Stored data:
------

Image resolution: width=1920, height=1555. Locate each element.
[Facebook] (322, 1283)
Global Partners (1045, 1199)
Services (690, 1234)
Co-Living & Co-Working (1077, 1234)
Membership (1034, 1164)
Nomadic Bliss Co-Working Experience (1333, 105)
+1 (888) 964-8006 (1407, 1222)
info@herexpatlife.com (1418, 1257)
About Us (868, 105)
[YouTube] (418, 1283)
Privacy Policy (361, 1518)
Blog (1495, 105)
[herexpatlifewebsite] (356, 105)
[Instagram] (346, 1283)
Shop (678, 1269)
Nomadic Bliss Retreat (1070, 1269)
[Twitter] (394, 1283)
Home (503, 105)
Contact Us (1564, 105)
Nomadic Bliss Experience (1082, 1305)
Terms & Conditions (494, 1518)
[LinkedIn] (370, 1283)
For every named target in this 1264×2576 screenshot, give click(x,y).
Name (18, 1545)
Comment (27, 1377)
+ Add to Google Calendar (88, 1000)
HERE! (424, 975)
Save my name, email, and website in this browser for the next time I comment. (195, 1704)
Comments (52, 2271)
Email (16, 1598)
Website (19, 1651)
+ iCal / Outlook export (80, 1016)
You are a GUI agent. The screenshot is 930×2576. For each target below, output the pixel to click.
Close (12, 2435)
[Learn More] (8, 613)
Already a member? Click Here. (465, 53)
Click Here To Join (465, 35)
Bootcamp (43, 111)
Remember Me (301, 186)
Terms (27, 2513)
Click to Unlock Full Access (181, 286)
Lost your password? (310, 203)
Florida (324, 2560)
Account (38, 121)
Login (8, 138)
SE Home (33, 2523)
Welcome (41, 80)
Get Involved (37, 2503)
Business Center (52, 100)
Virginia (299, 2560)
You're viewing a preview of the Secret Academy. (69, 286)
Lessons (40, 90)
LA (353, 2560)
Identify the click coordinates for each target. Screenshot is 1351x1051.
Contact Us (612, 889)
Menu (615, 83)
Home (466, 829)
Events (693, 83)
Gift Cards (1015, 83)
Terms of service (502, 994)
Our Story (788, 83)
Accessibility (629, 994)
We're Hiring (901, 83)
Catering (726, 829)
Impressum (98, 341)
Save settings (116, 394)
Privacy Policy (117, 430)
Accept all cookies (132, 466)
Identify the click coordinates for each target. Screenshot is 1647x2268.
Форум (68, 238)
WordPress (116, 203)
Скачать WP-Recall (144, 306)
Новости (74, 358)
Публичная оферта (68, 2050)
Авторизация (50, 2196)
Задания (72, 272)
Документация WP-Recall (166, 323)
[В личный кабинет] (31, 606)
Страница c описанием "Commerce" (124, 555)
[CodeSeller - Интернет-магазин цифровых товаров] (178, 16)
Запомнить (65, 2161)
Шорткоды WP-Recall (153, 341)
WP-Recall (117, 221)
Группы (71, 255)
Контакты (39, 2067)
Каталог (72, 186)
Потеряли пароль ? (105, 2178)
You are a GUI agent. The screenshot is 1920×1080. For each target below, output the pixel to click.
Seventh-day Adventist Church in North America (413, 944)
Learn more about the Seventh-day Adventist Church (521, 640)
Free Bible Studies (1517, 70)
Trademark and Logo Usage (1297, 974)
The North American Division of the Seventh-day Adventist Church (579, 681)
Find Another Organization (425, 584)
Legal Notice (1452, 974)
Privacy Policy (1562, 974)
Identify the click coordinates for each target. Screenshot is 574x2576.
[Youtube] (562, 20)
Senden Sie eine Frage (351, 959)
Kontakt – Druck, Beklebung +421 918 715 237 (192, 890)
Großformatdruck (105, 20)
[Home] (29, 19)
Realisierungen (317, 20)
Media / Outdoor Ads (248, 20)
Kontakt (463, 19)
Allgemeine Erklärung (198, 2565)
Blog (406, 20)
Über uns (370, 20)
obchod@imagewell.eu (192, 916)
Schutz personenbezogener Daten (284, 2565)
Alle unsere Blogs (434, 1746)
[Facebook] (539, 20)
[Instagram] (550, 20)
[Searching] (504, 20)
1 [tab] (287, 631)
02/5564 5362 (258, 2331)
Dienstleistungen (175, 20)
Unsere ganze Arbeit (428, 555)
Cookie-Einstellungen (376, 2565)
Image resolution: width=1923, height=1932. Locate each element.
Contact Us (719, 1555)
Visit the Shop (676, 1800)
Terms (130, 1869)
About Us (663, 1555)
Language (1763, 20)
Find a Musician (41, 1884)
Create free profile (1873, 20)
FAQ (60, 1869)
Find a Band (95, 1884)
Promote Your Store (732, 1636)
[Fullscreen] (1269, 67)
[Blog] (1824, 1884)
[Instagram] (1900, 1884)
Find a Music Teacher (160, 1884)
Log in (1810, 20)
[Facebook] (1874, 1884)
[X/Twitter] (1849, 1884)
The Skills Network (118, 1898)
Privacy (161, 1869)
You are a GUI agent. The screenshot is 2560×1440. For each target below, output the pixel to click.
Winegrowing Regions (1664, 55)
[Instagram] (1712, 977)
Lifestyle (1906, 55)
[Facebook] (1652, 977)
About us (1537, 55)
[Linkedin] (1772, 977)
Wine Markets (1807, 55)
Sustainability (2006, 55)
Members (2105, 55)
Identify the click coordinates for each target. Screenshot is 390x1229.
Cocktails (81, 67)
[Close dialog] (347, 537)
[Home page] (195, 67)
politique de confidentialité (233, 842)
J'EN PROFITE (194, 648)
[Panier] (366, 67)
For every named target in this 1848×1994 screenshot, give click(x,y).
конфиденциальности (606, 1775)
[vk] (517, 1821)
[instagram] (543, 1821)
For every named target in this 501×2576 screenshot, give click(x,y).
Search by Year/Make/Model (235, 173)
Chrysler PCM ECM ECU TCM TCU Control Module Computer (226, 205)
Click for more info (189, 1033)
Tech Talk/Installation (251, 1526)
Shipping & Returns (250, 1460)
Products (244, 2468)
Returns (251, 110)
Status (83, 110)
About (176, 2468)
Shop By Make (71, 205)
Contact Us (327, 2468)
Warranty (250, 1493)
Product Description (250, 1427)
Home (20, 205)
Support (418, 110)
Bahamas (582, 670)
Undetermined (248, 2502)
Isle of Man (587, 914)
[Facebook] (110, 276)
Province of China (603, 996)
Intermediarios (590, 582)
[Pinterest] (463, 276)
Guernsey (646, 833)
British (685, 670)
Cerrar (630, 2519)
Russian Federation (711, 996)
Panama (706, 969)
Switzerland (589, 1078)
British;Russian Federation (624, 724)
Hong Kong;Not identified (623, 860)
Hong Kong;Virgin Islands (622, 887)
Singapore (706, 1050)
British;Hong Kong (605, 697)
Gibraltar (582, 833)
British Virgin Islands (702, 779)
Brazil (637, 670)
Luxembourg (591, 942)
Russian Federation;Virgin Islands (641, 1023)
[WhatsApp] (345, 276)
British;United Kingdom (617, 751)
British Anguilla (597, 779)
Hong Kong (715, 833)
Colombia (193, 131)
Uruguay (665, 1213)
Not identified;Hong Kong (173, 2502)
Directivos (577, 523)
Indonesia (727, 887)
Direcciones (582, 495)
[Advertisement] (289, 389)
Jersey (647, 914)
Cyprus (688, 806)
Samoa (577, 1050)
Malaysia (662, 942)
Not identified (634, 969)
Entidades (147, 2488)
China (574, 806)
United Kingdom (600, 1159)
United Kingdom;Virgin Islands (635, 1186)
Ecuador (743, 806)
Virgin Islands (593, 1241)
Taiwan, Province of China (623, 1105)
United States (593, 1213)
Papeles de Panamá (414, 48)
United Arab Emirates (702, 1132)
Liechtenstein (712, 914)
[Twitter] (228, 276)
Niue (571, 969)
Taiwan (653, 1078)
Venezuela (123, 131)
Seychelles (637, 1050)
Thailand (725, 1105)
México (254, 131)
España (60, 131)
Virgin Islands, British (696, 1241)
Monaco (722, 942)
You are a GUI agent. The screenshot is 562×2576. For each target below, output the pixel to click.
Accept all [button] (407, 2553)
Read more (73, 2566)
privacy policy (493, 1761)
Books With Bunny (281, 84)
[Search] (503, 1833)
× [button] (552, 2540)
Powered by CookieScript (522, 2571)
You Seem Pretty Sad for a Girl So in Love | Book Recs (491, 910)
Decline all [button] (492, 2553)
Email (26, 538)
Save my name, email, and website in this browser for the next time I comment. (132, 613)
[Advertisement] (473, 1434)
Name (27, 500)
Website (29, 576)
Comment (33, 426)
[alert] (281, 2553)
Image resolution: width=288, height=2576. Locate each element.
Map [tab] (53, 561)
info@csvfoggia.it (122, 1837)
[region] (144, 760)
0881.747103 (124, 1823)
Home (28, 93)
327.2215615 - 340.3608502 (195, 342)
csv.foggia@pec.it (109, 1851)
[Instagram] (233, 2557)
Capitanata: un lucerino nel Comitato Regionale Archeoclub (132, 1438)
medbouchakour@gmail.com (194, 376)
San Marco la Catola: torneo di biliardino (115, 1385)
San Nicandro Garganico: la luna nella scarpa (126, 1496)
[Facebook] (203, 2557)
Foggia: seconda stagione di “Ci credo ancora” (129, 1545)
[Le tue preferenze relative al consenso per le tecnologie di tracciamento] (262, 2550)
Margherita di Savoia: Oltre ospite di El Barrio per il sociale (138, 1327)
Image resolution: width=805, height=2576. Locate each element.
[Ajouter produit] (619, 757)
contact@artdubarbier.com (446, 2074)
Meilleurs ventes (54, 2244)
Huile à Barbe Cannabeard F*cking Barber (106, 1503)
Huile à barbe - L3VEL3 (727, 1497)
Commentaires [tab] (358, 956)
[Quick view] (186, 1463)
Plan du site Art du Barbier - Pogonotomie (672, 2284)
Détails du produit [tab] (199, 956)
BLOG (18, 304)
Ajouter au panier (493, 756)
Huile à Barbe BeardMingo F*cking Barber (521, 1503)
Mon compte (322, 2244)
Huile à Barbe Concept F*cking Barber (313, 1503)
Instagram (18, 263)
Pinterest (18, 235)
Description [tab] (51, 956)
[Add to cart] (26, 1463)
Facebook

------

*Assigned task*
Looking back over the data above, restate word for word the lines that begin at the line with "Intermediarios (590, 582)" and end at the line with "Russian Federation;Virgin Islands (641, 1023)", inclusive.

*Finished exercise*
Intermediarios (590, 582)
[Pinterest] (463, 276)
Guernsey (646, 833)
British (685, 670)
Cerrar (630, 2519)
Russian Federation (711, 996)
Panama (706, 969)
Switzerland (589, 1078)
British;Russian Federation (624, 724)
Hong Kong;Not identified (623, 860)
Hong Kong;Virgin Islands (622, 887)
Singapore (706, 1050)
British;Hong Kong (605, 697)
Gibraltar (582, 833)
British Virgin Islands (702, 779)
Brazil (637, 670)
Luxembourg (591, 942)
Russian Federation;Virgin Islands (641, 1023)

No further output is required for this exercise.